**DIRECTIONS:** Please write out all of the items below, word for word.

Records in a dataset:
======

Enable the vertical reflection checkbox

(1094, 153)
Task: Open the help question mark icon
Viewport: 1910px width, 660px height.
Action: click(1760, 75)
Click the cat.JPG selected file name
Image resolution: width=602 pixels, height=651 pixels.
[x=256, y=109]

======

**ANSWER TO THIS EXERCISE:**
Enable the vertical reflection checkbox

(1094, 153)
Task: Open the help question mark icon
Viewport: 1910px width, 660px height.
Action: click(1760, 75)
Click the cat.JPG selected file name
Image resolution: width=602 pixels, height=651 pixels.
[x=256, y=109]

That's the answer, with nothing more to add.